Simple how easy to deploy TF-IDF , right ?

#Part 3 — Getting feature names of final words that we will use to tag documents

analyze = vectorizer.build_analyzer()print(‘Document 1’,analyze(Document1))print(‘Document 2’,analyze(Document2))print(‘Document 3’,analyze(Document3))print(‘Document transform’,X.toarray())Output>>>Document 1 [‘it’, ‘is’, ‘going’, ‘to’, ‘rain’, ‘today’]Document 2 [‘today’, ‘am’, ‘not’, ‘going’, ‘outside’]Document 3 [‘am’, ‘going’, ‘to’, ‘watch’, ‘the’, ‘season’, ‘premiere’] Document transform [[0. 0.27824521 0.4711101 0.4711101 0. 0. 0. 0.4711101 0. 0. 0.35829137 0.35829137 0. ] [0.40619178 0.31544415 0. 0. 0.53409337 0.53409337 0. 0. 0. 0. 0. 0.40619178 0. ] [0.32412354 0.25171084 0. 0. 0. 0. 0.4261835 0. 0.4261835 0.4261835 0.32412354 0. 0.4261835 ]]

See how each sentence is broken in words and each word is represented as a number for the machine, I’ve broken both above.
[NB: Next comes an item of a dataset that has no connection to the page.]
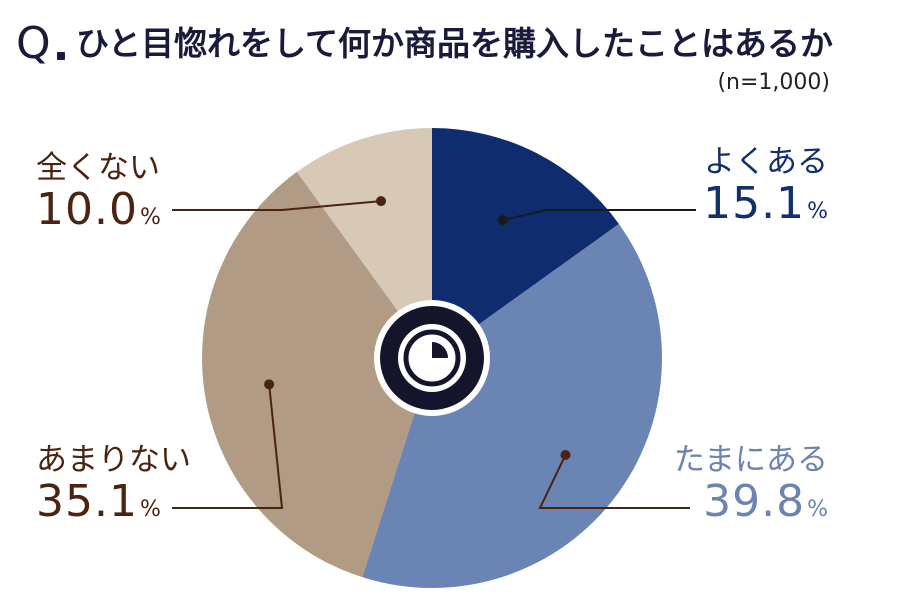  What do you see at coordinates (34, 44) in the screenshot?
I see `question-q-mark: Q` at bounding box center [34, 44].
#Part 4 — Vectorizing or creating a matrix of all three documents and finding feature names

X = vectorizer.fit_transform(Doc)print(vectorizer.get_feature_names())Output>>> 
[‘am’, ‘going’, ‘is’, ‘it’, ‘not’, ‘outside’, ‘premiere’, ‘rain’, ‘season’, ‘the’, ‘to’, ‘today’, ‘watch’]
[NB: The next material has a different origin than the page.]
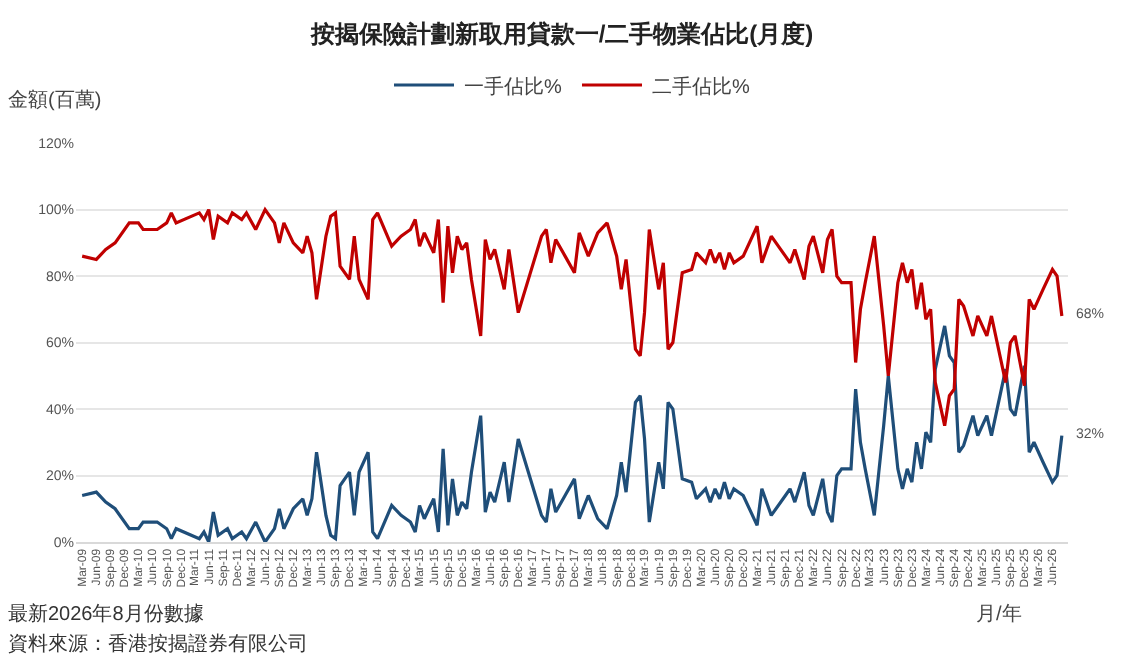 Image resolution: width=1124 pixels, height=668 pixels. I want to click on source-note: 資料來源：香港按揭證券有限公司, so click(158, 644).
The output signifies the important words which add context to 3 sentences. These are the words that are important in all 3 sentences and now you can ask questions of whatever nature you like to the machine, stuff like

What are similar documents?

When will it rain ?

I am done, what to read next ?

Because the machine has a score to help aid with these questions, TF-IDF proves a great tool to train machine to answer back in case of chatbots as well.

If you would like to view the full code -

Go checkout my Github here > Check Bag of words code.

TF-IDF/Term Frequency Technique: Easiest explanation for Text classification in NLP with Python (2024)
Top Articles
Latest Posts
Article information

Author: The Hon. Margery Christiansen

Last Updated:

Views: 5325

Rating: 5 / 5 (50 voted)

Reviews: 81% of readers found this page helpful

Author information

Name: The Hon. Margery Christiansen

Birthday: 2000-07-07

Address: 5050 Breitenberg Knoll, New Robert, MI 45409

Phone: +2556892639372

Job: Investor Mining Engineer

Hobby: Sketching, Cosplaying, Glassblowing, Genealogy, Crocheting, Archery, Skateboarding

Introduction: My name is The Hon. Margery Christiansen, I am a bright, adorable, precious, inexpensive, gorgeous, comfortable, happy person who loves writing and wants to share my knowledge and understanding with you.